* **Extracted records**
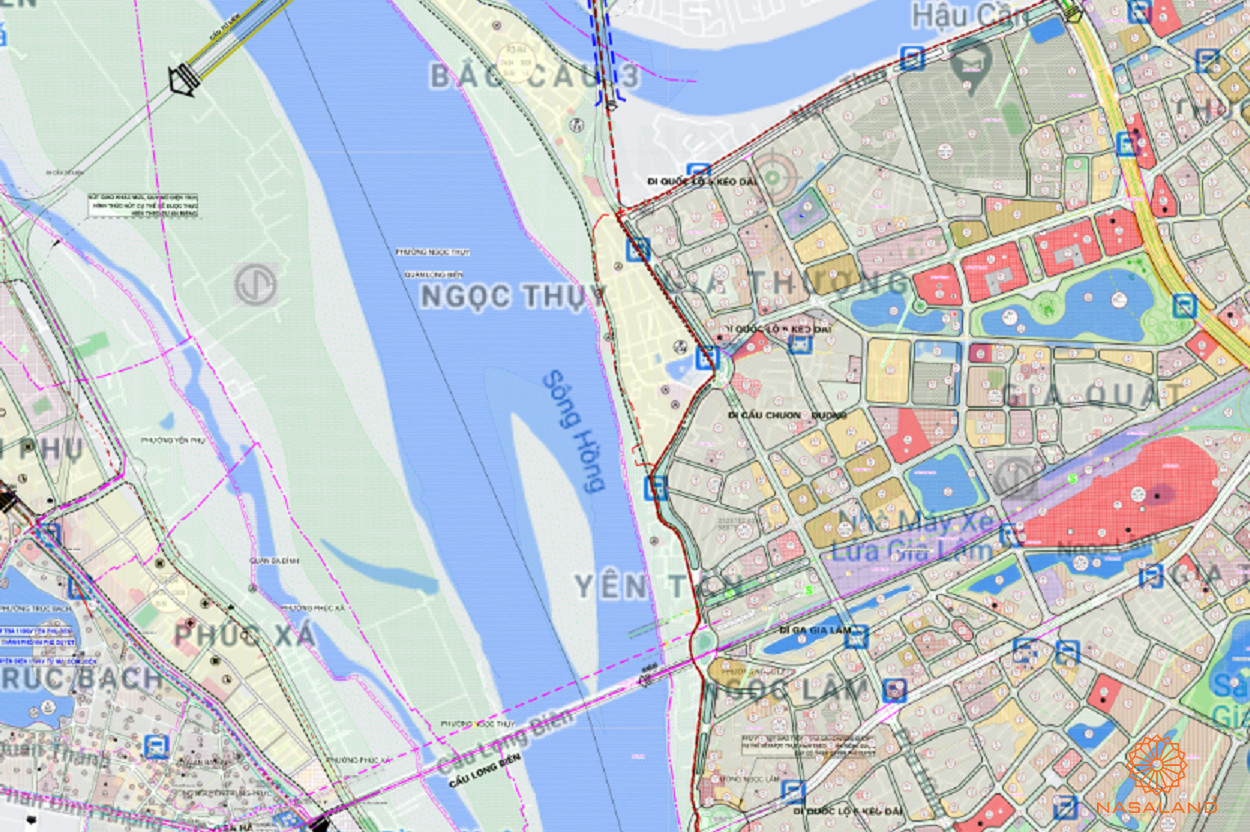Viewport: 1250px width, 832px height.
Task: Click the orange Nasaland flower logo
Action: (x=1157, y=765)

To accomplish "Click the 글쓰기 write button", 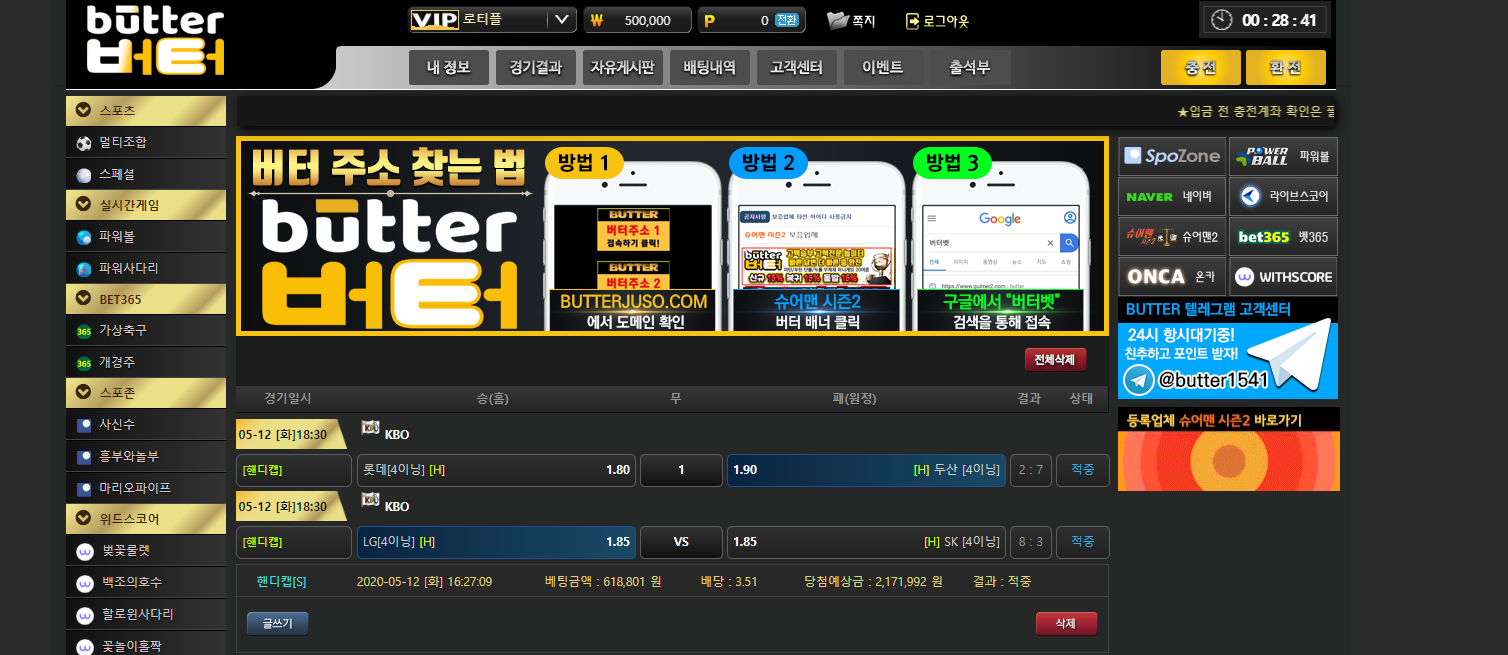I will (277, 623).
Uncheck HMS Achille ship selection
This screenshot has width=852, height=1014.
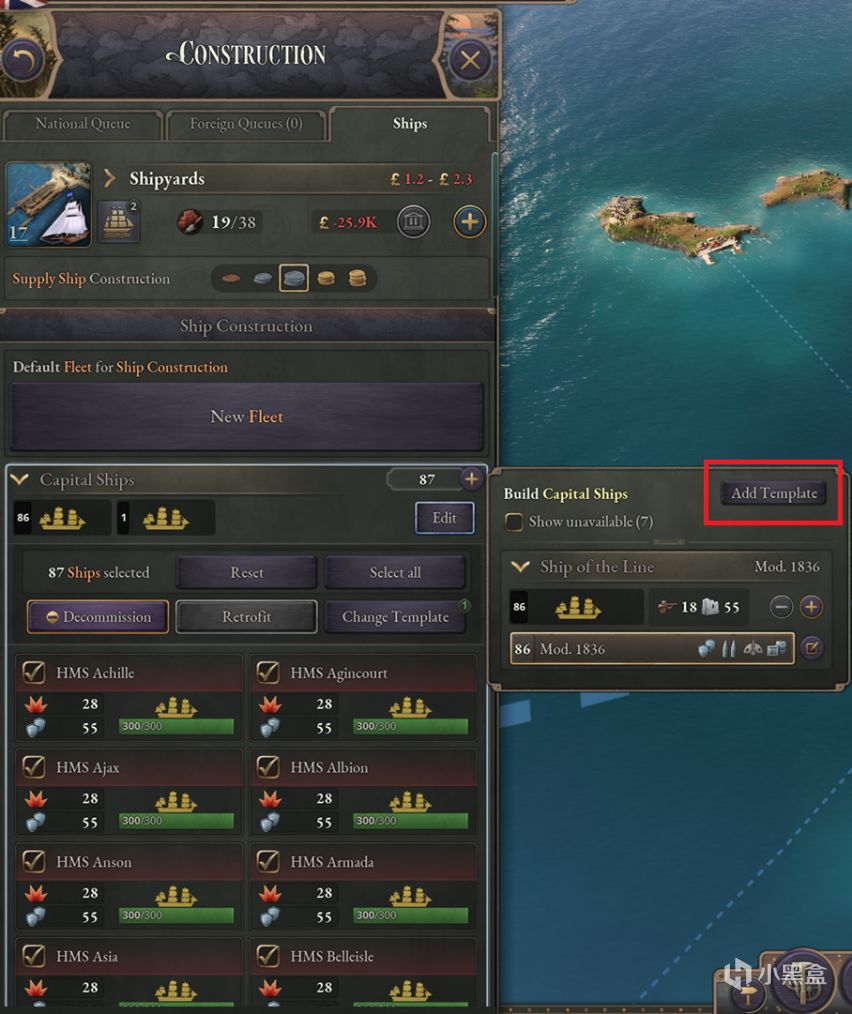click(34, 673)
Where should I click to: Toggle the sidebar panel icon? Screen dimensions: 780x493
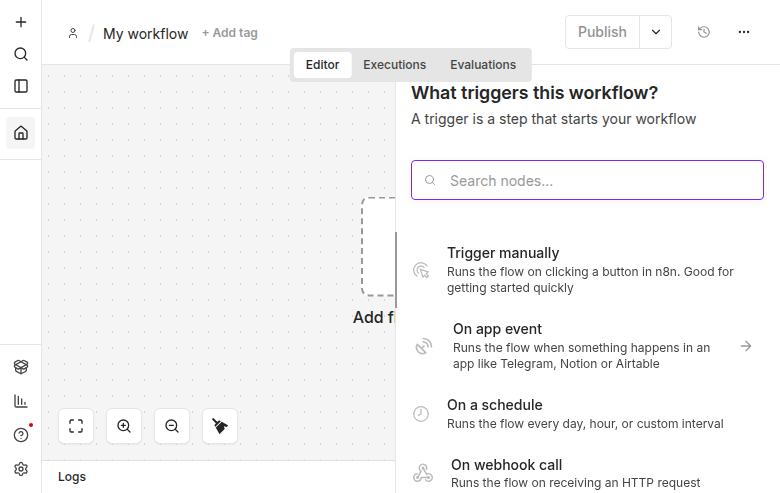(21, 86)
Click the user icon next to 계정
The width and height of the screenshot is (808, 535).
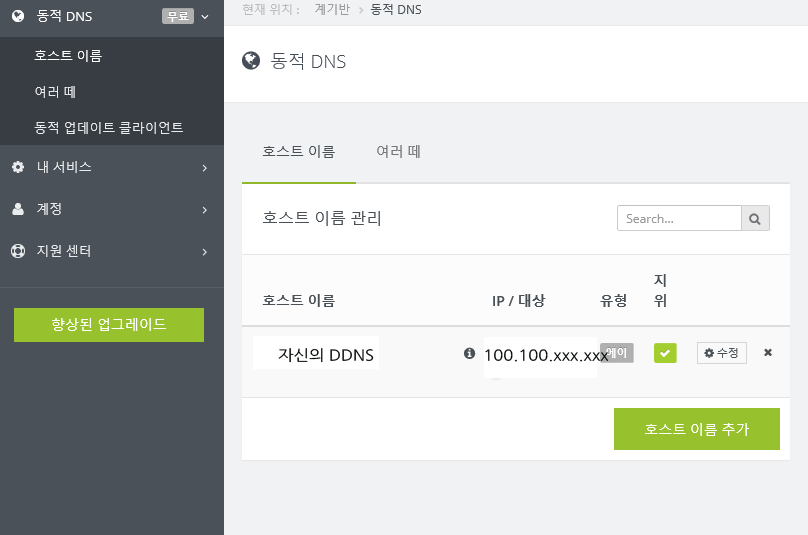coord(18,209)
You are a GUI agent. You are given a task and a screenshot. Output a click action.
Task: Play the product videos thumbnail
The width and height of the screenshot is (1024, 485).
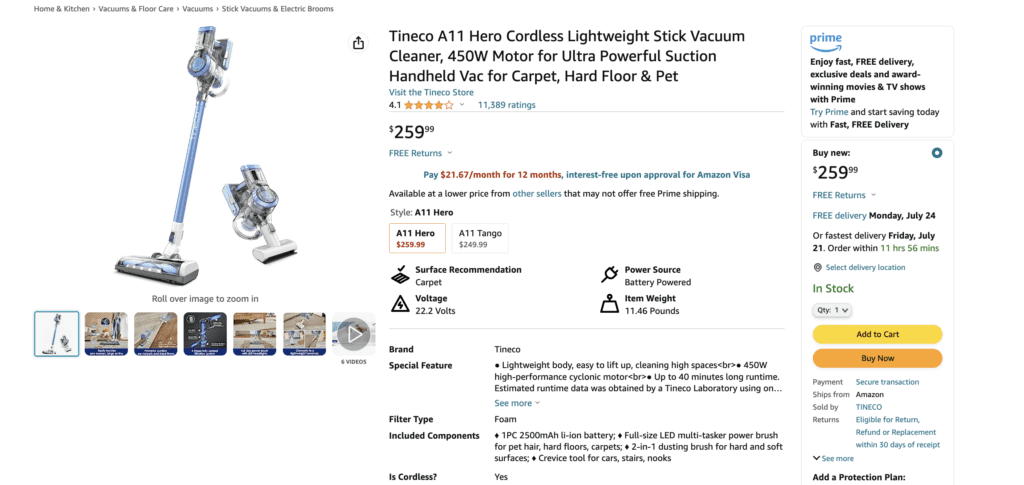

* **Task directions**
Quote only the lines that start at the line holding "Click the user icon next to 계정" and end at the last line of the entries, including both of those lines, and omit every picture.

* **The answer**
Click the user icon next to 계정
The width and height of the screenshot is (808, 535).
coord(18,209)
You are a GUI agent. You are given a task and a screenshot. Output a click action.
Task: Play the product videos thumbnail
The width and height of the screenshot is (1024, 485).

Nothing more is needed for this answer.